Stored records

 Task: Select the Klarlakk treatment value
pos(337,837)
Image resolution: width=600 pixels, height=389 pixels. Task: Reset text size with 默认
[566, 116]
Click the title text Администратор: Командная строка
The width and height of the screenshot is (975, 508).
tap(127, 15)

• **Brief**:
Retype every line above with nothing changed.

• **Output of the task**:
 Task: Select the Klarlakk treatment value
pos(337,837)
Image resolution: width=600 pixels, height=389 pixels. Task: Reset text size with 默认
[566, 116]
Click the title text Администратор: Командная строка
The width and height of the screenshot is (975, 508).
tap(127, 15)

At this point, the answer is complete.